Now that ‘rivalry’ has been revived after a period of lull, ahead of the release of their films Vaarisu and Thunivu. The revival of the superstar dispute was ignited by producer Dhil Raju, while actor Sarathkumar on his part chipped in with his comment, “Vijay is today’s superstar”.

Also Read: Tamil cinema in 2022 a bit stale, but hopes up for 2023

Superstar title
The origin of Rajini’s superstar epithet is quite interesting. In fact, the title was thrust upon him, when he donned the mantle of a hero for the first time in the film Bhairavi after a string of several not-so-popular films in which was he was just an also ran. Rajini was very much embarrassed when saw his cutouts with ‘Superstar’ emblazoned on them, erected by producer Kalaipuli S Thanu all over Chennai back in the day when MGR and Sivaji Ganesan were very much around. Rajini felt his shoulders too tender to carry such a mighty title for at that time he had been in the field for hardly five years.

Yet he was determined to measure up to the title. Though nobody took the superstar status quite seriously in the beginning, everybody later agreed that Rajini had earned and deserved the title with his sparkling hits such as Murattu Kaalai followed by a long string of successes.

As the younger generation’s films started getting noticed, Ajith was affixed with the title of ‘Ultimate Star’ and Vijay with ‘Ilayathalapathy.’ Amidst this, Rajini grew in stature and calibre to the point of becoming India’s iconic Superstar.

Just as Rajini could not become yet another ‘Puratchi Thalaivar’ like MGR was, so too neither Vijay nor Ajith can aspire to be ever named Superstar

Meanwhile, Ajith at one point of time dissolved his fans’ associations and drove home to his fans the message that he was no longer the Ultimate Star. At the same time, Vijay graduated from Ilayathalapathy to Thalapathy. Both were set on the road to repeat the successes of Kamal and Rajini before the advent of the millennium. But the senior duo was yet to retire from the race.

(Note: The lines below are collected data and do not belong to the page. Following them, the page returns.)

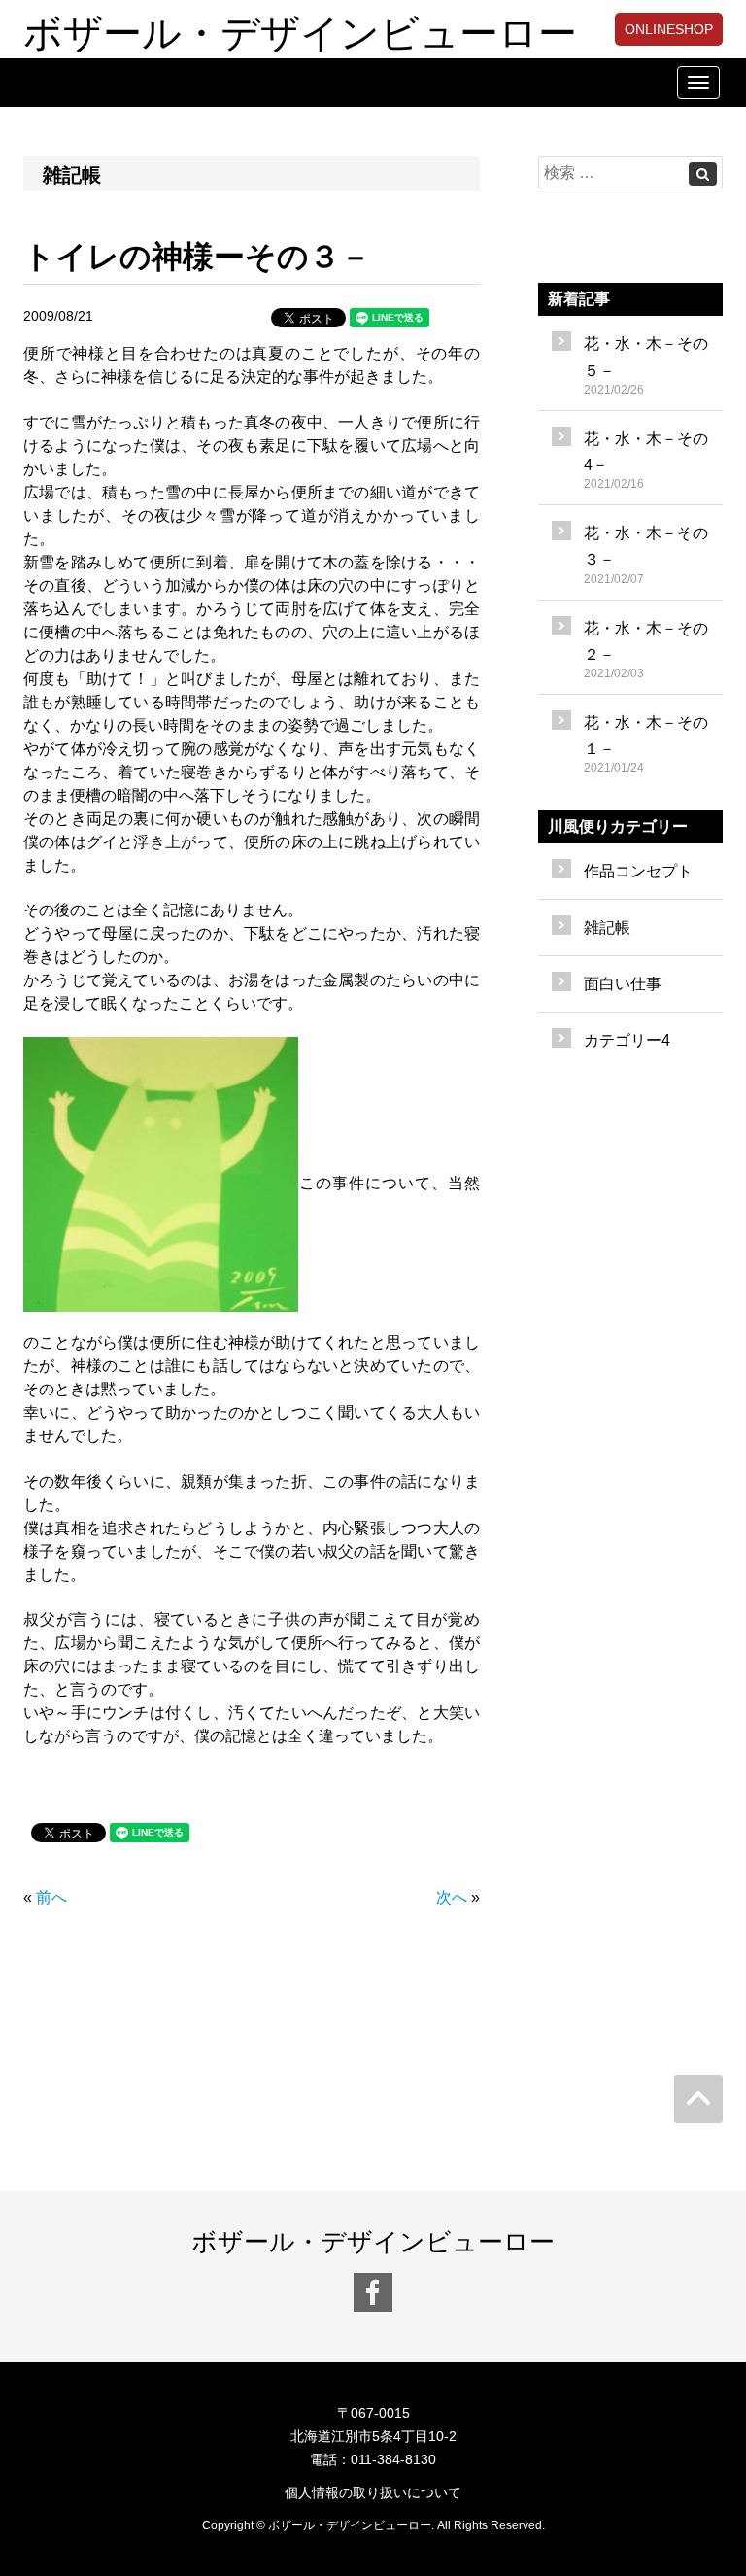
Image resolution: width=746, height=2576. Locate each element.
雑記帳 (607, 927)
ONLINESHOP (669, 29)
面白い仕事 (622, 984)
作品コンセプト (638, 871)
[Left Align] (703, 174)
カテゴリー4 (627, 1040)
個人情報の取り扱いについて (373, 2492)
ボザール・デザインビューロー (300, 29)
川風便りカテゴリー (618, 826)
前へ (51, 1897)
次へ (451, 1897)
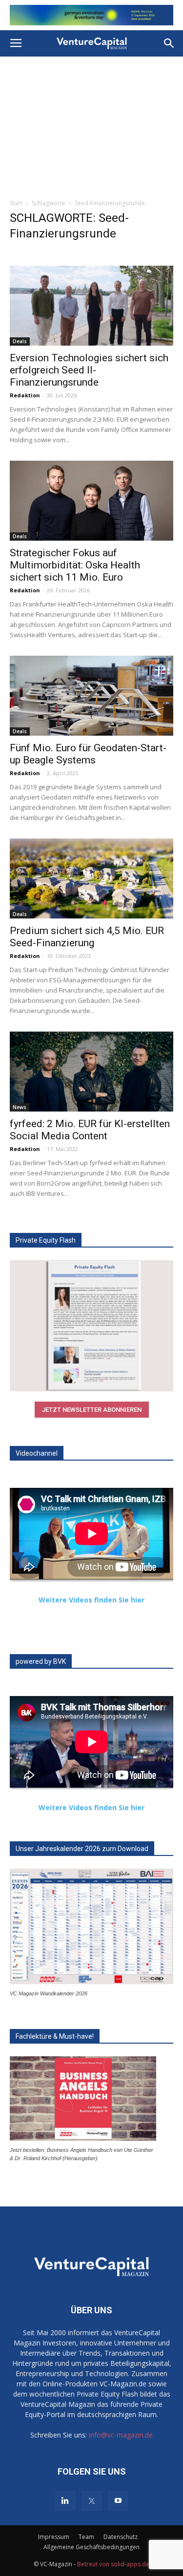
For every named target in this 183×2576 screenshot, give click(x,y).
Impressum (53, 2537)
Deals (20, 341)
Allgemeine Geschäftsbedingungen (91, 2547)
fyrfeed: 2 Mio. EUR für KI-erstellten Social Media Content (90, 1130)
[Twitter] (92, 2501)
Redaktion (25, 395)
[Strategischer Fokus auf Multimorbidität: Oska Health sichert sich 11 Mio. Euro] (91, 501)
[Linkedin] (65, 2501)
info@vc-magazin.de (121, 2434)
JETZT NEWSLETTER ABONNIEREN (92, 1409)
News (19, 1107)
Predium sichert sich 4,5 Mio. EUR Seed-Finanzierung (87, 937)
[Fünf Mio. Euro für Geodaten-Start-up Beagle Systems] (91, 696)
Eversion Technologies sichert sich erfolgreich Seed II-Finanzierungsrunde (89, 370)
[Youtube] (118, 2501)
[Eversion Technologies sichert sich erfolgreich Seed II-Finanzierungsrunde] (91, 306)
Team (86, 2537)
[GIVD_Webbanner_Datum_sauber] (91, 15)
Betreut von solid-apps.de (113, 2564)
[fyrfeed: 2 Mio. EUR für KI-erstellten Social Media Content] (91, 1072)
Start (16, 203)
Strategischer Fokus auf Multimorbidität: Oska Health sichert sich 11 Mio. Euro (75, 565)
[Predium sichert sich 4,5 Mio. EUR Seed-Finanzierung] (91, 878)
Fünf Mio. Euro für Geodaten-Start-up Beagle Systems (88, 754)
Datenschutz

So, just as Rajini could not become yet another ‘Puratchi Thalaivar’ like MGR, so too neither Vijay nor Ajith can aspire to be ever named Superstar.

Although Kamal and Rajini cannot replicate their sterling performances, neither Vijay nor Ajith can fill the void left by the seniors completely. The playing ground has shifted: the competition now for Vaarisu and Thunivu is to smash records set by blockbusters of other languages such as KGF-2 and Bahubali. Or, at best they may have to push back against Ponniyin Selvan and Vikram.

Actors’ identities
Back in the 1990s, the larger-than-life image of Rajini was deliberately cultivated and projected to cash in on his popularity and to tap into the political potential he was believed to have. Similarly, efforts are underway to blow up the image of Vijay too for both commercial and political reasons. A similar attempt could be undertaken by the Ajith camp as well. But as usual, both Vijay and Ajith remain stoically silent.

As to who wins supremacy for now will be determined by the success of their Pongal releases, Varisu and Thunivu. All said and done, the supposed fight to own the word superstar is no more than a gimmick to promote the two actors’ films releasing at the same time this festival season.